We vierden met mijn moeder altijd Sinterklaas en hadden een nepkerstboom in huis met kerst en zij vond het altijd geweldig om de ramen in te spuiten met sneeuw en plakfiguurtjes overal op te plakken. 
Toen mijn ouders gescheiden waren hebben we heel lang Sinterklaas en 1 kerstdag bij mijn neef en nicht gevierd met kleine cadeautjes en gedichten/surprises. 
De afgelopen 3 jaar heb ik kerst gevierd met mijn ex, in ons huisje hadden we geen kerstboompje (wel een kerstslinger, maar daar zitten nog steeds vlindertjes in), in mijn paps huis staat de kerstboom op zolder en daar aten we 1 dag, bij zijn ouders stond een echte kerstboom die we dan gezamelijk versierden en dan gingen we samen eten... Wat ik dit jaar ga doen, geen idee...
Een kerstboom vind ik wel gezellig, maar ik heb liever zo'n slinger want die kan je het hele jaar door laten hangen en er dan andere dingen in doen (vlindertjes!)
Kerstliedjes zijn echt niet mijn ding, ze draaien altijd 3 liedjes helemaal plat zodat die vervolgens irritant in mijn hoofd blijven hangen... nee doe mij maar 'gewone' muziek!
Lekker eten, elkaar cadeautjes geven, gezelligheid en spelletjes doen kan in mijn belevingswereld het hele jaar door en niet alleen maar met kerst/pasen/sinterklaas ed  :Wink: 
Ik hoop nog wel op een mooi pak sneeuw en ijzel, want dan komen de mensen weer buiten om sneeuwballen te gooien, sleetje te rijden en te schaatsen...

----------


## Agnes574

Ik ben gister eens buiten geweest (héérlijk zo'n rit in de auto als je de meeste tijd binnen zit  :Wink: ) en zag tot mijn verbazing dat er al verschillende huizen volledig in kerstversiering waren gehuld  :EEK!:  :Confused: ??!!

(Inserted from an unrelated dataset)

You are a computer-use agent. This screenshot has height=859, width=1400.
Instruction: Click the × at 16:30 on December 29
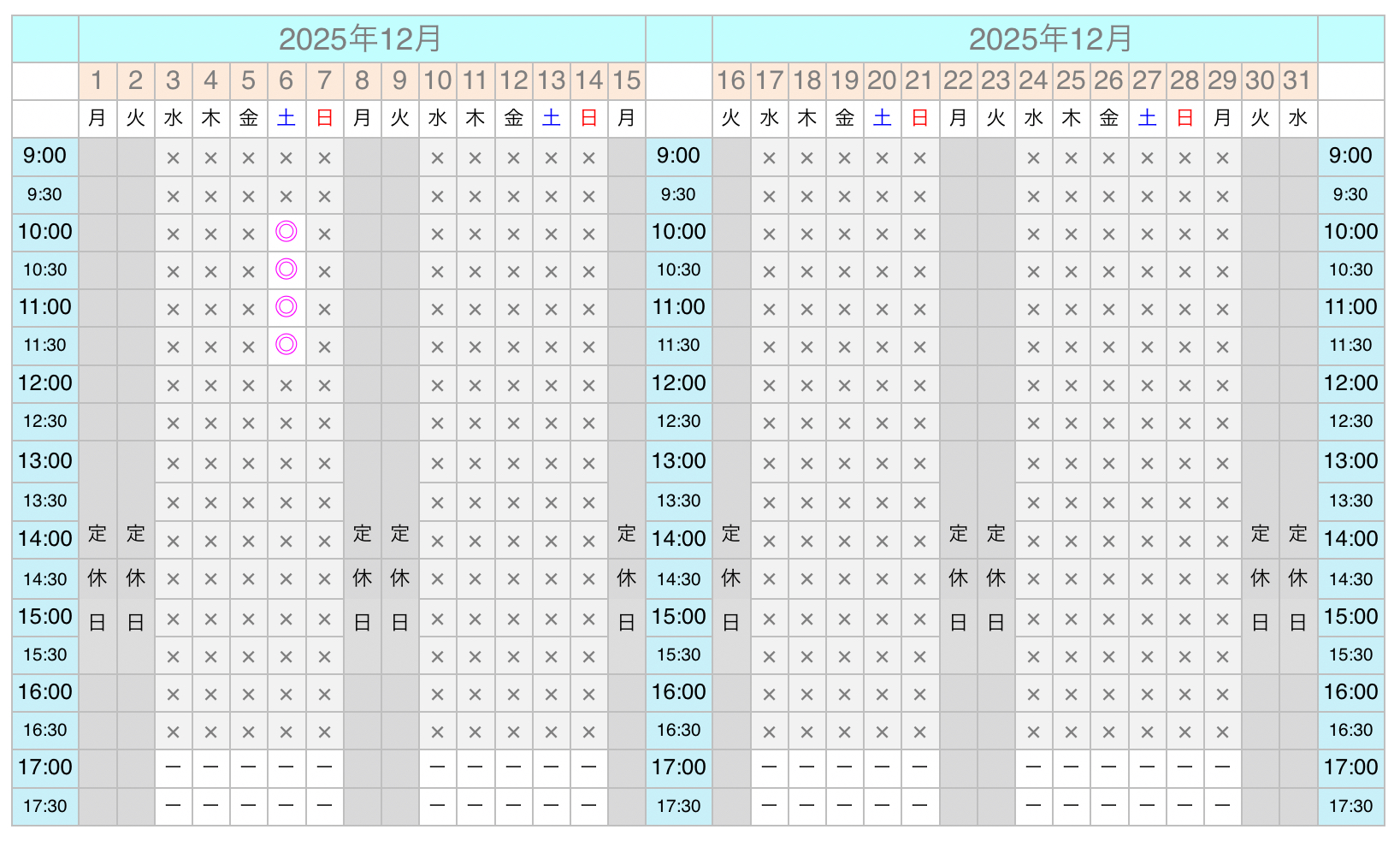coord(1222,732)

Ik ging net als Syl voor 6 december; omdat sinterklaas dan voorbij is....maar als ik nu alles zo al zie her en der krijg ik ook zin om er al aan te beginnen :Smile: !

_Even ter verduidelijking; 
*In nederland vieren ze sinterklaas op 5 dec, in belgië op 6 dec_ :Wink: 
_*België viert kerstavond (24 dec) en kerstdag (25 dec),
nederland viert eertse (25) en tweede (26) kerstdag!!_ :Wink: 
Grappig hé  :Big Grin: , ik vind het wel makkelijk, zo komen mijn schoonouders én mijn ouders op 'de eerste plaats' ; kerstavond met schoonouders en eerste kerstdag met ouders :Stick Out Tongue: .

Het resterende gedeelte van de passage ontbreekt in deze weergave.